Principal Carl Lewelling walked into my Tennessee History class at Pi Beta Phi Elementary School in Gatlinburg. At the time, I was looking at a map of the Volunteer State counting the number of counties named in honor of presidents: Washington... Monroe... Madison... Van Buren... Jackson... Lincoln... Jefferson...

The school's leader was ashen. After speaking briefly to Mrs. Wolfe, our teacher, he turned to the class.

A tall, forceful man with a shock of hair that fell down over his forehead, Lewelling was obviously rattled, words could not have come easily, how could you relate such unspeakable horror to young minds, seven-year-olds, eight-year-olds, etc. but he had the same grave message to deliver to over 16 classes of youngsters, and he did them all himself. A message that sorrowful had to be done in person.

"Class," said Lewelling. "President Kennedy has just been assassinated. He is dead."

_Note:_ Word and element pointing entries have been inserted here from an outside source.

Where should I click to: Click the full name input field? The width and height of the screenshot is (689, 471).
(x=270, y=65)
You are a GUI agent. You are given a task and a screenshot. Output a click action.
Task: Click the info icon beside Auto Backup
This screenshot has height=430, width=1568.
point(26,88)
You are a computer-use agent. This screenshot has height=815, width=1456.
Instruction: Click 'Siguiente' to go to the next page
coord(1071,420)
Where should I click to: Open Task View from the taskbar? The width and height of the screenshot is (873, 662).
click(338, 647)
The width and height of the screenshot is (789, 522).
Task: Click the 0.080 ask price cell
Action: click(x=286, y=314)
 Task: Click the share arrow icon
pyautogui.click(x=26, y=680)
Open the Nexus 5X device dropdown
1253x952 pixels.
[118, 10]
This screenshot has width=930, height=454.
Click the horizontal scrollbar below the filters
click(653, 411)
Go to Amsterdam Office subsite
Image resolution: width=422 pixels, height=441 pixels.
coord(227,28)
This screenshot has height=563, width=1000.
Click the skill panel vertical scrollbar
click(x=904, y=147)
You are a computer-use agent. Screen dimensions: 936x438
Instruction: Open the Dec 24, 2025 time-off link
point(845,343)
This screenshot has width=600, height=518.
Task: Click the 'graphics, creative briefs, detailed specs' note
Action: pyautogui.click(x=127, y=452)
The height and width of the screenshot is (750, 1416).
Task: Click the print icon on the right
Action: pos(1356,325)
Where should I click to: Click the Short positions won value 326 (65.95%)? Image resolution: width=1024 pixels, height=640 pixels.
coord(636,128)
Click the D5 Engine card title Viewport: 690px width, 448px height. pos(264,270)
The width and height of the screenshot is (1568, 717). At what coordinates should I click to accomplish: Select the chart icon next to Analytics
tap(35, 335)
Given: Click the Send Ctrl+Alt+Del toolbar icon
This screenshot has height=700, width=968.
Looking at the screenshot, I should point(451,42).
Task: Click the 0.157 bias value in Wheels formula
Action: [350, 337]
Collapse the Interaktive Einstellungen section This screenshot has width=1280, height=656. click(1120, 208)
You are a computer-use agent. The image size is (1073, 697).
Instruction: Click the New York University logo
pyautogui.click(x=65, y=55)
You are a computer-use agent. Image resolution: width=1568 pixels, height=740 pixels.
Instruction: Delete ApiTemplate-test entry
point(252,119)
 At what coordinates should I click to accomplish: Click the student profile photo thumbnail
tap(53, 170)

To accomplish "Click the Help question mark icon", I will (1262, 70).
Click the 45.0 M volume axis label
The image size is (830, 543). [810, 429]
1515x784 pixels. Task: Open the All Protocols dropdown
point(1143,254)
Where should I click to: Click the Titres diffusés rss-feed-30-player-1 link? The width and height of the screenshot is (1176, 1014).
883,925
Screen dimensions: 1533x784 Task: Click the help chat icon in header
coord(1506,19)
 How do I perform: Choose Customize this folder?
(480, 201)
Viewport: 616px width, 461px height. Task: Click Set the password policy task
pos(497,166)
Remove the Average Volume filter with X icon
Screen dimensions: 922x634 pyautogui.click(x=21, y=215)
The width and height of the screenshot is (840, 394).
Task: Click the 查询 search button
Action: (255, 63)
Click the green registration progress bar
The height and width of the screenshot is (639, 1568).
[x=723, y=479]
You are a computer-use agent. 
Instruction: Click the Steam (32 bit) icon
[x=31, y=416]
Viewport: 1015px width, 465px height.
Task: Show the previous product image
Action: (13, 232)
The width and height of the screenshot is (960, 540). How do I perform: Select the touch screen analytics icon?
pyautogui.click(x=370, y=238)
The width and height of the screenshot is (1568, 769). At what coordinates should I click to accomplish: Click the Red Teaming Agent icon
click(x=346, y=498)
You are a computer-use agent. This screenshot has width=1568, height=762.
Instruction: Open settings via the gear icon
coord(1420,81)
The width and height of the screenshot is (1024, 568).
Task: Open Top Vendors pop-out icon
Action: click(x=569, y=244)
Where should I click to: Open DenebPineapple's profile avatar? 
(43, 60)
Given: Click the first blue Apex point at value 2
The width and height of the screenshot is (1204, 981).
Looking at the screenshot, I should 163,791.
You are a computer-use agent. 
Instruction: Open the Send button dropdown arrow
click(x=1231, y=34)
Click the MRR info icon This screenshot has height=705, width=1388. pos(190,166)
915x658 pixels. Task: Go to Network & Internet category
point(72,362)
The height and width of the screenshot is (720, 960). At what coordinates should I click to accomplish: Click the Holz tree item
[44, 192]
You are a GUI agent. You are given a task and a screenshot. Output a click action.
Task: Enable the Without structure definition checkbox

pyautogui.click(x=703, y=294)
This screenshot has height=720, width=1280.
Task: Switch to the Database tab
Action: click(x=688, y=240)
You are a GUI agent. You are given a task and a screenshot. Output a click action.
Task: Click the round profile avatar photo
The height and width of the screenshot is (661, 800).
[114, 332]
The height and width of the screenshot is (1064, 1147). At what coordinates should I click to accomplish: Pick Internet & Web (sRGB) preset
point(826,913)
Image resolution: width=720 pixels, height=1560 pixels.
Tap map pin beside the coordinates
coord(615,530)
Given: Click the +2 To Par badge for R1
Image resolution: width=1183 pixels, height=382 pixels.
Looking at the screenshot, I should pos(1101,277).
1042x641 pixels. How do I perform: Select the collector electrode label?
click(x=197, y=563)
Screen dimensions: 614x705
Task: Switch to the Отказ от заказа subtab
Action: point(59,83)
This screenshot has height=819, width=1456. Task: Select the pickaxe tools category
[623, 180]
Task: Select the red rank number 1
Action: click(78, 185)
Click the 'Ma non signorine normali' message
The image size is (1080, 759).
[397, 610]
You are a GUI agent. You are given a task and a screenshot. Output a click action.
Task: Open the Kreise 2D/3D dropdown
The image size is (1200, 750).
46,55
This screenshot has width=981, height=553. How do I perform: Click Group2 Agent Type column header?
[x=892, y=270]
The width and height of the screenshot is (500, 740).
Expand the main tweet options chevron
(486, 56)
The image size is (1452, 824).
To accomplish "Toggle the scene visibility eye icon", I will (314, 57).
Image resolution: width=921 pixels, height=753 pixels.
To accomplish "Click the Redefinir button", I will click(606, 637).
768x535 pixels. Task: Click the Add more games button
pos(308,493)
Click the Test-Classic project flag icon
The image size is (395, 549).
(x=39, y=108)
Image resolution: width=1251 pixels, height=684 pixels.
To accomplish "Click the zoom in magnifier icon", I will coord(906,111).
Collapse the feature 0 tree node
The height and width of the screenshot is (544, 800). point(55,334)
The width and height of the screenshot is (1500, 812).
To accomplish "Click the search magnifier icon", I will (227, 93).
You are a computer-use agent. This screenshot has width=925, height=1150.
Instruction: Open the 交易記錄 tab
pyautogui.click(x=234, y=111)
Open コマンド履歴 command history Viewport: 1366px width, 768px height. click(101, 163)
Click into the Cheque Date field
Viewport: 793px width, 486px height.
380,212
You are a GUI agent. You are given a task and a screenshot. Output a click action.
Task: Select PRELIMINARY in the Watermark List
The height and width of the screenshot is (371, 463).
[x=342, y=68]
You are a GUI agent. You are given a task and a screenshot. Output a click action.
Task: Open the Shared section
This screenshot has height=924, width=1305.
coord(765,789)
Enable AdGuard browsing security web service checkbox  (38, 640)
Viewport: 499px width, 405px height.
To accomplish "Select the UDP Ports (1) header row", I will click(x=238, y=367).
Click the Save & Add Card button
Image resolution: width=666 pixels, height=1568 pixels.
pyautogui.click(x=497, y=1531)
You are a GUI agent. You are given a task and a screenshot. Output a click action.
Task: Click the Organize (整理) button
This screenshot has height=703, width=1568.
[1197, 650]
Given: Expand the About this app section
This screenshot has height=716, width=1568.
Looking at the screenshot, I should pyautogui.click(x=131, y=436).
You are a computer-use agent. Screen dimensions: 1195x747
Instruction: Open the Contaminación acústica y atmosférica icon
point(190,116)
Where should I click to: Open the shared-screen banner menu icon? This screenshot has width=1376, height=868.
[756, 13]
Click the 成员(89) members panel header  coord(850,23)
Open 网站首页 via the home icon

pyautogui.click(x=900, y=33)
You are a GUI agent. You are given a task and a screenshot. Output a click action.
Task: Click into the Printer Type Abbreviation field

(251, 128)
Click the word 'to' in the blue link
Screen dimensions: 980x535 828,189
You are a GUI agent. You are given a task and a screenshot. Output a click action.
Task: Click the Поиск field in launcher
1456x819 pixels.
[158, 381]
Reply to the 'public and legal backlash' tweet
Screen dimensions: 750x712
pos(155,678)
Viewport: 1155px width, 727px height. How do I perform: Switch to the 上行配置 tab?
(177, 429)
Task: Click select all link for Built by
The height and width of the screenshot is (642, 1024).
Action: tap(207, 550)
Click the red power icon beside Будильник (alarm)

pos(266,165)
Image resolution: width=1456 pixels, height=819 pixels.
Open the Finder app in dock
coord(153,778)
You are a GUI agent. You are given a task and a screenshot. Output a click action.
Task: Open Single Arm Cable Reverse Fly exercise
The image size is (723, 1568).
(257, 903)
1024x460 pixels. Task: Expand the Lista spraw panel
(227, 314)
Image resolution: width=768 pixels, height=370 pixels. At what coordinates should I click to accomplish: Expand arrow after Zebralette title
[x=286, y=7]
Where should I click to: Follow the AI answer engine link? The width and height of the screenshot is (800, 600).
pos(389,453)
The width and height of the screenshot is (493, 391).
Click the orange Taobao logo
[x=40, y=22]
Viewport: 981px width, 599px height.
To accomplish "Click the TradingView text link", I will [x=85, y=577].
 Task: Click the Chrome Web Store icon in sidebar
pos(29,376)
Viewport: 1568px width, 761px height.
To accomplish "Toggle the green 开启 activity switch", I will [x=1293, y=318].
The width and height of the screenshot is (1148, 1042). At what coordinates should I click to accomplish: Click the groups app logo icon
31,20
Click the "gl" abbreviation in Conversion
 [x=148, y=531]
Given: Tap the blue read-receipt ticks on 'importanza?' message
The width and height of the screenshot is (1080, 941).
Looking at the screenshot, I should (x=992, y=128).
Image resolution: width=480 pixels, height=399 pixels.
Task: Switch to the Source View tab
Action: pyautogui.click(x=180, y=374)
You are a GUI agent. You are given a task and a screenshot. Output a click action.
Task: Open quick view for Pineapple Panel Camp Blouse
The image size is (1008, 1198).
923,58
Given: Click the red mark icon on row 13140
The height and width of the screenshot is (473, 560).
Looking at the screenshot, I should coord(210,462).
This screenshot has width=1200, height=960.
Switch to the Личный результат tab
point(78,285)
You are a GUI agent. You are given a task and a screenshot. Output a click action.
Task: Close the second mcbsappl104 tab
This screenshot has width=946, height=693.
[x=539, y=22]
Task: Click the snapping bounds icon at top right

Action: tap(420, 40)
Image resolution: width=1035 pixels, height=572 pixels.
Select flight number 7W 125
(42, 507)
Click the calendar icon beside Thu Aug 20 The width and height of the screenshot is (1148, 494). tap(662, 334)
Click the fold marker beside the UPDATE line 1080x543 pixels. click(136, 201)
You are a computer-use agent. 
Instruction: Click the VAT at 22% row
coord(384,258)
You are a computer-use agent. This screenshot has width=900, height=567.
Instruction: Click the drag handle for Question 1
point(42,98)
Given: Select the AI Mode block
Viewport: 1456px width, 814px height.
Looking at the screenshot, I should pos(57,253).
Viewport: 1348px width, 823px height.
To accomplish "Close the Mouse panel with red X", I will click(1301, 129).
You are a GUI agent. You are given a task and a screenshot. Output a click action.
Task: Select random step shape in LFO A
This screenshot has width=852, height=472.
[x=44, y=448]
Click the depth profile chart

The news was too big for me to comprehend. Too big for the class to comprehend. Too big for the nation. All fell silent. Shock shuts down the system. In the hallway, teachers wept. Others teared up not quite knowing why.

A charismatic president too young to die. A small mountain school too young to fathom its meaning. 

And for the next four days my whole family set around the television watching the drama play out in black and white. Four days of pathos, national suffering, much too big for anyone to comprehend.

My good friend Guy was only four-years-old. "No one would tell me what had happened. I could see it on TV, see everyone crying, but no one explained it to me. I had to somehow make sense of it all." 

Those of us who were alive at the time will never ever forget. It's burned into our emotional core, seared into our temporal lobe. The sight of First Lady Jackie in that hot pink Chanel suit with matching pillbox hat still brings the tears, half a century later.